PAGE EXTRACT

________________

Meatless burger firm hits €1.8bn

Impossible Foods, which makes a meatless plant-based burger and is backed by celebrities like Serena Williams and Katy Perry, said it has raised $300m (€267m) in the latest round of funding ahead of a possible initial public offering.

Meatless burger firm hits €1.8bn

Impossible Foods, which makes a meatless plant-based burger and is backed by celebrities like Serena Williams and Katy Perry, said it has raised $300m (€267m) in the latest round of funding ahead of a possible initial public offering.

The latest funding round values the firm at $2bn (€1.8bn).

The fundraising underscores the growing appeal of food that tries to taste like meat with fewer environmental or health risks.

Shares of US competitor Beyond Meat, whose shares debuted on Nasdaq earlier this month, have tripled.

The latest round for Impossible Foods brings the Silicon Valley-based startup’s total raised to more than $750m.

Despite encouraging signs from investors, it is not in a hurry to go public, said chief financial officer David Lee.

“We believe in self-reliance. Being ready to go public is a priority for the company because we need to be operating at the highest level of rigour.”

Celebrities have jumped on the investor bandwagon, including Jay-Z, Will.i.am, Jaden Smith, and Katy Perry, who recently wore a vegan burger outfit to New York’s annual Met Gala, making reference to Impossible Foods.

________________

TASK REQUIREMENTS
Copy out the passage of the meatless burger article that opens with the words containing "The latest funding" and closes with "to Impossible Foods.", swapping "self-reliance" for "patience". The records are not needed for this work.

PROVIDED RECORDS
________________

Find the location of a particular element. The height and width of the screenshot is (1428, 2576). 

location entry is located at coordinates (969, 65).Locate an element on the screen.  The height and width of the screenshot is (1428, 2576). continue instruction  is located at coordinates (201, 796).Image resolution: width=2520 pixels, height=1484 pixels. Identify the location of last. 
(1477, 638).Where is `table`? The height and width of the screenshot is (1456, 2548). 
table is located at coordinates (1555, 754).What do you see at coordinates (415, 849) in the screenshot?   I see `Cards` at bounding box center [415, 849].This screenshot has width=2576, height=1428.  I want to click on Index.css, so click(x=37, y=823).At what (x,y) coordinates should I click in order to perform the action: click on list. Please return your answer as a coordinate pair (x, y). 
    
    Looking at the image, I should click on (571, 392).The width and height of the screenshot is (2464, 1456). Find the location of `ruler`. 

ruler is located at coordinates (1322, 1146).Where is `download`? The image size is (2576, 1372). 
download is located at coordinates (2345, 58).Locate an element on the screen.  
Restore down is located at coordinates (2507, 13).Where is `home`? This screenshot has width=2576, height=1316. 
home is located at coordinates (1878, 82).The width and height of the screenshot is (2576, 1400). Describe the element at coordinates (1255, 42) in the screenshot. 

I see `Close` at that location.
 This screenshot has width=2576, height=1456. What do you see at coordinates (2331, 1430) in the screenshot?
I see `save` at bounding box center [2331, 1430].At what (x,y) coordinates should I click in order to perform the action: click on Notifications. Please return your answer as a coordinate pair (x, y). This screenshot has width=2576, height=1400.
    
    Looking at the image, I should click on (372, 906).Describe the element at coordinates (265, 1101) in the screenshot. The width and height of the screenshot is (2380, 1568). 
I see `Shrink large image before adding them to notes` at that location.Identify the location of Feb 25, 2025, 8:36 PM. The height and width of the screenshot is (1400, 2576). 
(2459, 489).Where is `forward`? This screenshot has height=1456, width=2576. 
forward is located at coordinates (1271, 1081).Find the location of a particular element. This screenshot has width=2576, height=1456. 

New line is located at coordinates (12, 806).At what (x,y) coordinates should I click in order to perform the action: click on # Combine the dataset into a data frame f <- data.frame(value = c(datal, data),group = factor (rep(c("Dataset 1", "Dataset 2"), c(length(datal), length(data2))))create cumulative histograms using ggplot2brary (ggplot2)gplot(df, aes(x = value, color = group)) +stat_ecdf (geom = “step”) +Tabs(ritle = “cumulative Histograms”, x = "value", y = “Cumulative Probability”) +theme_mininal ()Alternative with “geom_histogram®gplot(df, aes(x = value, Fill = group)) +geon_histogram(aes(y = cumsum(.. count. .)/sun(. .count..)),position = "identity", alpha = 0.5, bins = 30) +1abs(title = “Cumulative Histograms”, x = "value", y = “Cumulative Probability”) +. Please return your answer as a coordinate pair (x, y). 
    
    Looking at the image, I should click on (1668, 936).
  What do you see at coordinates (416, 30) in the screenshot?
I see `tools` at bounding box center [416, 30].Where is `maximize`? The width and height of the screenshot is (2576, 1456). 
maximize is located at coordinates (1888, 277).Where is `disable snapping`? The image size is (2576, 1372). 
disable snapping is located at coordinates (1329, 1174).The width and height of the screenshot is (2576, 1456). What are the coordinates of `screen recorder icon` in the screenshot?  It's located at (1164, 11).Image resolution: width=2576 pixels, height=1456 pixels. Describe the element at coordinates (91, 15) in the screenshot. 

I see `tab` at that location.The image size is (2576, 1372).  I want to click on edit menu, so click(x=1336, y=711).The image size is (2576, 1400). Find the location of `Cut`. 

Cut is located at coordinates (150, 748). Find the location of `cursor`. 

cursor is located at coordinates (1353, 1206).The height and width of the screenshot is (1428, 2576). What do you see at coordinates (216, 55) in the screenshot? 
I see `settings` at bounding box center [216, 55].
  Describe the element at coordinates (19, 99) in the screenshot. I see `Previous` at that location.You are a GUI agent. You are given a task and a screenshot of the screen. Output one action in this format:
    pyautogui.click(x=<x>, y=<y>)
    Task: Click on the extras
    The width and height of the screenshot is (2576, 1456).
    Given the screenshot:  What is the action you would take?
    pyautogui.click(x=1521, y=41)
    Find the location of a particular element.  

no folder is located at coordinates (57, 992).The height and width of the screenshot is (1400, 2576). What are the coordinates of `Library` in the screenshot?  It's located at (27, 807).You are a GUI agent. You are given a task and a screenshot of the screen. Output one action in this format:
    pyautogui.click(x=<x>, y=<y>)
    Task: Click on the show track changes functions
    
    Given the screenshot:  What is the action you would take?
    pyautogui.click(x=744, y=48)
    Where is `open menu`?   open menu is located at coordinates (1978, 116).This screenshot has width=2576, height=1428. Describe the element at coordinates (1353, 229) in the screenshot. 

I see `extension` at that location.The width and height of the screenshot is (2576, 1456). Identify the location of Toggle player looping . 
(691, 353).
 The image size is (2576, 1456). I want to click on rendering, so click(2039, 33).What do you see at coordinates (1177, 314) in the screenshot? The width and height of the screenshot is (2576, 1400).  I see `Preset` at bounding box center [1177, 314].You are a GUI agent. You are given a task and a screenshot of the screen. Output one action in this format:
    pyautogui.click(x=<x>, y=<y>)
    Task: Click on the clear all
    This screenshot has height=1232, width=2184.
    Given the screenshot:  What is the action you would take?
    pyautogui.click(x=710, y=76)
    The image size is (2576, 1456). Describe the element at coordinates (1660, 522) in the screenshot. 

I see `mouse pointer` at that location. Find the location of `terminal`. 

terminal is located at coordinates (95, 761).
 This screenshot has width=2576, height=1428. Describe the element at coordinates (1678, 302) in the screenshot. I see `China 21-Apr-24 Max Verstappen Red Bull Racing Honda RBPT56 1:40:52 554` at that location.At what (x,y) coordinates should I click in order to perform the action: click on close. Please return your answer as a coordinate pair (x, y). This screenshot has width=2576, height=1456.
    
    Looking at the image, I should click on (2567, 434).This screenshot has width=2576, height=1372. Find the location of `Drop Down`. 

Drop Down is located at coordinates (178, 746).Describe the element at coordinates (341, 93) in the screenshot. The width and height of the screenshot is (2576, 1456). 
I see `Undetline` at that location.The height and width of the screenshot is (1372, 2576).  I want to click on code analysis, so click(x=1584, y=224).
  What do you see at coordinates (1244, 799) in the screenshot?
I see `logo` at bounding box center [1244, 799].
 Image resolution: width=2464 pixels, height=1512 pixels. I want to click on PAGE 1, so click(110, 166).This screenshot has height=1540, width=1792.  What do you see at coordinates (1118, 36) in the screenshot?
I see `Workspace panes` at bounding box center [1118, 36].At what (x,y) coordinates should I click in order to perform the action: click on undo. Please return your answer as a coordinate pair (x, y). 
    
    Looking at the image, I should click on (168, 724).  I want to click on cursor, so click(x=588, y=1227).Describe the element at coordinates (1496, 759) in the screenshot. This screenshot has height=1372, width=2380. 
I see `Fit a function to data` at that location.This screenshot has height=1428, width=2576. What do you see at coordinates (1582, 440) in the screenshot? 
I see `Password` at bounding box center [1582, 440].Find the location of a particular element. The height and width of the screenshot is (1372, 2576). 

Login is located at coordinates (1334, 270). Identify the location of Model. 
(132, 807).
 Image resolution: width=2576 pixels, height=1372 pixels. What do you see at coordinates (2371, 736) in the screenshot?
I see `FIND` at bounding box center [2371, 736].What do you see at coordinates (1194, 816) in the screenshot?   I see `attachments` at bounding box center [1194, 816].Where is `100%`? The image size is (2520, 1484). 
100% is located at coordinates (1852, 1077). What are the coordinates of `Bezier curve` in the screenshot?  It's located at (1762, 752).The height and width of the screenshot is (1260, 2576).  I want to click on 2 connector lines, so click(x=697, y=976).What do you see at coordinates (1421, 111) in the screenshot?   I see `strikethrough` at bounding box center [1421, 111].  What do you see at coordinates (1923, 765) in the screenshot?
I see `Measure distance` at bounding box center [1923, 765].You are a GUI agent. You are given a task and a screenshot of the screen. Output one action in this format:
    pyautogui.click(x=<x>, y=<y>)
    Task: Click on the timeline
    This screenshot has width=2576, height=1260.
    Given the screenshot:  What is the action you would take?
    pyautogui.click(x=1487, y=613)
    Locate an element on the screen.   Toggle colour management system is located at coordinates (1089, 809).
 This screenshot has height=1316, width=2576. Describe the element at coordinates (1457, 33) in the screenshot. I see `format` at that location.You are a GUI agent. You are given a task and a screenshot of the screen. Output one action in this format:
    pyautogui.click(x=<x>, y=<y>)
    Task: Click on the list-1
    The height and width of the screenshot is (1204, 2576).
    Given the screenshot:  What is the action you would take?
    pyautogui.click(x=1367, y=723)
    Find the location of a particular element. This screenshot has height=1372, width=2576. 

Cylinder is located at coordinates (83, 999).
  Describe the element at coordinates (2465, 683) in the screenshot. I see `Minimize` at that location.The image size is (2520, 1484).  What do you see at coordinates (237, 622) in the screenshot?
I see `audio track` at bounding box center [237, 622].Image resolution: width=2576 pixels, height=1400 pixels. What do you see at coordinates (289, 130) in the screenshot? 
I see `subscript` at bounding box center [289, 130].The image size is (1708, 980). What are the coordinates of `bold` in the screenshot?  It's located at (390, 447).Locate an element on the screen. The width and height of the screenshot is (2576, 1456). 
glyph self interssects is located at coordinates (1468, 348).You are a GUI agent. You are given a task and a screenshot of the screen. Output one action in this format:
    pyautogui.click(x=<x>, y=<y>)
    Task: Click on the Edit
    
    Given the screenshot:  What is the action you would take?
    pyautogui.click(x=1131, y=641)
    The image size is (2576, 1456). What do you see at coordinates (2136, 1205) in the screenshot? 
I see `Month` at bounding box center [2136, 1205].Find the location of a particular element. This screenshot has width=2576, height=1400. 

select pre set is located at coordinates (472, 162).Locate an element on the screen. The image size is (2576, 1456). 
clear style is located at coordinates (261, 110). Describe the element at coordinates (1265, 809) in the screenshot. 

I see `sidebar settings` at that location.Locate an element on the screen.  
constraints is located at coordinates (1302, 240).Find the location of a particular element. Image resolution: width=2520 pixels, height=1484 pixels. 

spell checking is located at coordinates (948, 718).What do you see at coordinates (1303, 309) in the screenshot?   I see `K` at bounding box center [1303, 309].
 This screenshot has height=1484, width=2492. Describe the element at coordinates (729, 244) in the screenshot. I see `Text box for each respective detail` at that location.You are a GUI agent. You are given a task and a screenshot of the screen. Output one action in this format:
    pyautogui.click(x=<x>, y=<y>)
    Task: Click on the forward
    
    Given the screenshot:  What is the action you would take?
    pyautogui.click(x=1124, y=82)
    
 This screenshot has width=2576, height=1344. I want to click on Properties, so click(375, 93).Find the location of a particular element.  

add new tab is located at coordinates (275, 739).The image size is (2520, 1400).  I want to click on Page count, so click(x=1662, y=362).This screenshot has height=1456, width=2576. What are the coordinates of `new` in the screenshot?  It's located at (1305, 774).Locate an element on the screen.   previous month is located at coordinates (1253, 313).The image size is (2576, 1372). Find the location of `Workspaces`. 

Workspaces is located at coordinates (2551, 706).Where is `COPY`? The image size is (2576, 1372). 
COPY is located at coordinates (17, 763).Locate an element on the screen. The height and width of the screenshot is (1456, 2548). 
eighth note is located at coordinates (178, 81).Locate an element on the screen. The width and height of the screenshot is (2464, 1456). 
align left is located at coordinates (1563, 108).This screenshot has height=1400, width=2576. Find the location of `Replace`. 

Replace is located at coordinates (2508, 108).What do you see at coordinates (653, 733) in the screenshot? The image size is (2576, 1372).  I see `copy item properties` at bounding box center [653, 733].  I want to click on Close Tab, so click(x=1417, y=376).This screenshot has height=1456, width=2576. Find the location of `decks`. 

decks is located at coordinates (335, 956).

________________

PROBLEM SOLUTION
The latest funding round values the firm at $2bn (€1.8bn).

The fundraising underscores the growing appeal of food that tries to taste like meat with fewer environmental or health risks.

Shares of US competitor Beyond Meat, whose shares debuted on Nasdaq earlier this month, have tripled.

The latest round for Impossible Foods brings the Silicon Valley-based startup’s total raised to more than $750m.

Despite encouraging signs from investors, it is not in a hurry to go public, said chief financial officer David Lee.

“We believe in patience. Being ready to go public is a priority for the company because we need to be operating at the highest level of rigour.”

Celebrities have jumped on the investor bandwagon, including Jay-Z, Will.i.am, Jaden Smith, and Katy Perry, who recently wore a vegan burger outfit to New York’s annual Met Gala, making reference to Impossible Foods.